** begin Page extract **

100% Valid XHTML Database Output with Markdown and HTMLEntities()
Published Wednesday, November 07, 2007 in (X)HTML, PHP, Semantics
Editors not knowing HTML and messing up your markup can be a big problem for you if you care about validation.
There are numerous WYSIWYG editors out there, but most of them produce absolute crap code, and if you want valid and semantic XHTML they simply will not work.
Markdown is an absolutely brilliant text-to-HTML converter that everybody can learn in minutes.
In fact, you don't have to do anything special at all to produce semantically correct, valid XHTML 1.0 Strict (or HTML if you prefer).
The syntax for adding basic HTML-elements such as headings, lists and images takes about 2 minutes to learn, and is very similar to the way you add meaning to your emails and IM messages, using underscore for emphasis etc.
The problem with Markdown if you use it for user-input (as well as your own) is that it allows any type of HTML-code to be inserted. Of course this is not optimal for comments and other data anybody can submit.
Together with the PHP-function htmlentities(), however, you can always be sure to get 100% valid output.
Download NiceString and demo-files
Below is the function I use for almost all type of database output in aframework (the "framework" exscale.se runs on).
If I don't want the output to contain any HTML at all (like the title of an article for example) I use nothing but htmlentities(), but for the article itself, comments, pages and other things that are more than just a line of text I always use my ns()-function.
<?php
$str = ns($str, $cutMore = false, $substr = false, $markdownHeadingLevel = false);
?>
Let's break down what each parameter means.
Obviously $str is the string containing the database output.
$cutMore is a boolean indicating whether to cut the string at a [ more ]-tag or not, if not all [ more ]-tags are removed from the string.
If $substr has a numeric value other than 0, the string will be cut to that length and "..." will be added to the end of it (unless the string was already shorter than requested).
Using $markDownHeadingLevel you can specify the highest allowed markdown heading in the string, this is the same as I wrote about in Markdown Heading Level PHP-Function.
One downside of using htmlentities() together with markdown() is that the markdown-syntax for inserting > blockquotes and <autolinks> stops working as they use the < and >-characters. I've taken care of blockquotes using a simple regular expression, but you'll have to do without quick-links if you're gonna use ns().
ns() supports a few things other than markdown. Anything inserted between [ code ] and [ /code ]-tags will be syntax highlighted using PHP's highlight_string() function.

** end Page extract **
** begin Dataset extract **

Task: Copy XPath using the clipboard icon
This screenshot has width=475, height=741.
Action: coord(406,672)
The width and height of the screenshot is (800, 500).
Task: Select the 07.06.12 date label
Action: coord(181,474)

** end Dataset extract **

Problem set:
**A.** In the Markdown article, which PHP function does ns() use to syntax-highlight anything placed between [ code ] and [ /code ] tags?
**B.** Can you quote all the records word for word?
The Markdown article and the records have nothing to do with each other.

Task-by-task solutions:
**A.** highlight_string()

**B.**
Task: Copy XPath using the clipboard icon
This screenshot has width=475, height=741.
Action: coord(406,672)
The width and height of the screenshot is (800, 500).
Task: Select the 07.06.12 date label
Action: coord(181,474)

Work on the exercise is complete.